7 comments for “When Is a Putsch a Putsch?

  1. Paul Hatgil
    April 15, 2014 at 19:32

    Israel occupies Palestine for 47 years and no one bats an eye. Russia occupies Crimea for one week and every one loses their minds.

  2. Jay
    April 9, 2014 at 12:20

    Misdirected fluffery published in the Sunday edition of the NYT Times, why never. Well, of course I have.

    • Jay
      April 9, 2014 at 12:21

      er: Well of course I’ve seen this before.

  3. Gregory Kruse
    April 9, 2014 at 10:08

    MSNBC has a reporter on the ground but he never says anything.

  4. John
    April 8, 2014 at 20:35

    Although the common ground of Gold served by the commercial media and all branches of the USG explains the failure of oversight of dark agencies, one must wonder also at the locus of common administration. The extent of control of the commercial media by the dark agencies has not been explored to my knowledge, but is almost certainly substantial. Simply infiltrating the commercial media with low-wage reporters who become hiring managers or editors and even executives would soon enough produce an agreeable perspective. Supplying them with false polls of public opinion and distorted advertiser preferences would be enough to control them. And providing ‘insider leads” remarkably turned up by controlled reporters would ensure their promotion and control the news.

    I investigated ethnic ownership and control of newspapers in the 1980s, having found a bias is reporting news of the Mideast, and found that (on the basis of surnames) 40-60% were controlled by one ethnic group (Jewish) and perhaps 5% by another (Italian). The least ethnic distortion was in the oil states where others insisted that the oil companies controlled the papers. That situation was steadily worsening.

    Where the media have so long been controlled by money with the intent to generate propaganda, it is a small step for them to become controlled by well-financed dark agencies. An investigation there would likely turn up some very improper connections.

  5. toby
    April 8, 2014 at 20:15

    Kerry has a new tactic….claim that the big bad bear is doing EXACTLY what you are doing (except Kerry is offering debt candy and Putin is giving protection from the blood and destruction that follows the west).
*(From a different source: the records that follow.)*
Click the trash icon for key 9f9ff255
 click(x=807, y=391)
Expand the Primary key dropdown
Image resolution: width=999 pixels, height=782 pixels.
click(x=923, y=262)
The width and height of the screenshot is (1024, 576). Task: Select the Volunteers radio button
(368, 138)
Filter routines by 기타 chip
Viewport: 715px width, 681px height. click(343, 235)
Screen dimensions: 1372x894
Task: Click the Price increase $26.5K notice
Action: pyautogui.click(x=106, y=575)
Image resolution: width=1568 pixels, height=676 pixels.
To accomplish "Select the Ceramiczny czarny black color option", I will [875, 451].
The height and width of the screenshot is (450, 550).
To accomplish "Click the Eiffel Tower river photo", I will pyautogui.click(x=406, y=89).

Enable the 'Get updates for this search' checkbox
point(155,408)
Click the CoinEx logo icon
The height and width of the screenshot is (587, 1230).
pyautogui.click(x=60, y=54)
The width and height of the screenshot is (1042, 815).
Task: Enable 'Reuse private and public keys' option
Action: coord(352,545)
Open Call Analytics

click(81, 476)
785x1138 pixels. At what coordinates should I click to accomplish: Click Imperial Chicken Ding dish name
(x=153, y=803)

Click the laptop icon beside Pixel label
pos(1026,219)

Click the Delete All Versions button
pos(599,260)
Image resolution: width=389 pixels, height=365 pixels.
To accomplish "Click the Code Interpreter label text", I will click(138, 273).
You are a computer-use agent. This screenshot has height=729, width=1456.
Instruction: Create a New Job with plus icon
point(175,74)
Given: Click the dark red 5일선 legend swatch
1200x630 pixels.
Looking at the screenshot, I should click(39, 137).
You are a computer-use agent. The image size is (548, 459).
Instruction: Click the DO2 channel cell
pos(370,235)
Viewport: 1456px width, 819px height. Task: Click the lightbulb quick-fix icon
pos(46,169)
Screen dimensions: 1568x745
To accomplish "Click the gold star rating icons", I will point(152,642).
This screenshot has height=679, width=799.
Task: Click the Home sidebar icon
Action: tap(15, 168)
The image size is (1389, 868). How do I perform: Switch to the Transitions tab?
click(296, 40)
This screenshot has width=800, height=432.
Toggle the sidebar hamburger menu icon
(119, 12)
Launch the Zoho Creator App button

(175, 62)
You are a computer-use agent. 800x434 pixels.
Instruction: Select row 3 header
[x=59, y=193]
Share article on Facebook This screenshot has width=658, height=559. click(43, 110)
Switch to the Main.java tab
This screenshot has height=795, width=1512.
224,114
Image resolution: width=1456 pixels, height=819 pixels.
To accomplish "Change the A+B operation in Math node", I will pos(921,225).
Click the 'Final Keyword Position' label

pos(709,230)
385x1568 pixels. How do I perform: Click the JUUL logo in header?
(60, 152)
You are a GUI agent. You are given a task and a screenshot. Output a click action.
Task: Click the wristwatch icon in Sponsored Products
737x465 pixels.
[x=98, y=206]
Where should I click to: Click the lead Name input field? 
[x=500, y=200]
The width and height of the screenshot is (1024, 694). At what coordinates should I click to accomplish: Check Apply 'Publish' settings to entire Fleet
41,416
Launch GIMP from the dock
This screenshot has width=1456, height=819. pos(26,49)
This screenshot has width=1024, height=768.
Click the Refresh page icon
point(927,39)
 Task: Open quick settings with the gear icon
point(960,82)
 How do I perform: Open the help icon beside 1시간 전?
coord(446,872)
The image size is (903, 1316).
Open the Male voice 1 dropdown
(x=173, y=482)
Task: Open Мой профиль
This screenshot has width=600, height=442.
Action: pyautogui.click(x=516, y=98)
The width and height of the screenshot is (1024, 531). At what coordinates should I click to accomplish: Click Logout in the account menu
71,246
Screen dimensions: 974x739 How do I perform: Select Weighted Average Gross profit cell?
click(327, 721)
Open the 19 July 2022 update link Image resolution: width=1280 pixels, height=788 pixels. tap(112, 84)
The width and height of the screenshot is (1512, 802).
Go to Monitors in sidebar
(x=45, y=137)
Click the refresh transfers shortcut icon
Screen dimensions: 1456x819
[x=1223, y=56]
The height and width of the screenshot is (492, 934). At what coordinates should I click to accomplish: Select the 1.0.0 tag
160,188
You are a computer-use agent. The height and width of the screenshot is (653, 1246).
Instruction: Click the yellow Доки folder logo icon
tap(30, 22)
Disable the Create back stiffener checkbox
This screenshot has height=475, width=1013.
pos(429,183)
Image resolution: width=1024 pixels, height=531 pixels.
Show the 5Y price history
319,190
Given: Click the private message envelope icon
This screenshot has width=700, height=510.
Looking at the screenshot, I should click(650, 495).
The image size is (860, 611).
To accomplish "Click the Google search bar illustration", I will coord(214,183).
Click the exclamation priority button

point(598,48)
    Kerry should understand how ridiculous it makes himself and the big O look to anyone that cares about the truth.

  6. F. G. Sanford
    April 8, 2014 at 18:25

    The Holocaust deniers must be jumping for joy. Heard the news? Suddenly, one of their heroes is going to get an Airport named after him. Can’t ya just picture it? Bandera International Airport, where the security gate has two lanes: Departures…and Showers. Israel has been eerily silent. Seems they’re kinda worried when anybody talks about “oligarchs”. Some of those sanctions aimed at the Russian ones may cut deeply into their revenue. They were always big donors in the past. But the ones in Ukraine may have been “outed” by the State Department. Kagan’s Kapos may have inadvertently set them up for some “special treatment”. Of course it would occur to Kerry that anti-Kiev protestors are being paid – after all, his State Department lackeys were paying Svoboda and Pravy Sektor goons fifty euros a day during Maidan. Now that the tap has been shut off, I wonder where they’ll go to collect? Maybe Tiahnybok will suggest painting informative logos on certain shop windows where “donations” can be collected…just like in the good old days! Nothing like returning to your roots. Ah, the smell of burning books in the morning!